The third Iranian salt man was taken out from
under a two-ton rock in a salt mine in the central province of Zanjan,
where nearly one month ago a similar discovery was made.
Remains of the third Iranian salt man was discovered from under a large
rock following a two-week search in the historical salt mine of Zanjan
where two other salt men dating back to the Sassanid era (224 – 651
AD) were previously found.
The skeleton is completely ruined due to the collapse of the mine and
the downfall of a large rock on the body, which, according to the
director general of Zanjan Cultural Heritage and Tourism Organization,
Yahya Rahmati, has been the cause of his death. Items found with the
skeleton, which include leather shoes, a leather bag, a terra cotta lamp
and two cow horns which have probably been used for the transportation
of oil, are mostly intact, Rahmati told CHN.

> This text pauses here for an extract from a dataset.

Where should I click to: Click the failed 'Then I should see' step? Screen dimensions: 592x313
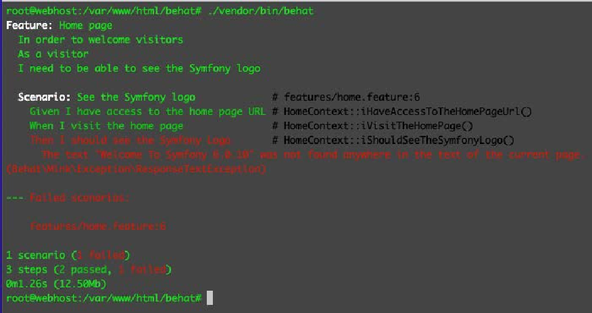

The excavation team has found fine salt crystals in the leather bag,
which led them to believe that the man whom the skeleton belongs to had
filled the bag and was going to take it out of the mine when the rock
fell and killed him.
Rahmati explains that the discovery of the crushed skeleton of the salt
man near the other previously found ones proves the hypothesis that the
mine had collapsed in some point of time. However, more research is
needed to study whether all three men had lived contemporaneously.
Numerous old tunnels and paths have also been identified in the mine.
The discovery of the crushed salt man comes nearly one month after that
of the second one with some mats and crocks nearby, which miners
accidentally came to. The first salt man now kept in the Iranian
National Museum was discovered eleven years ago.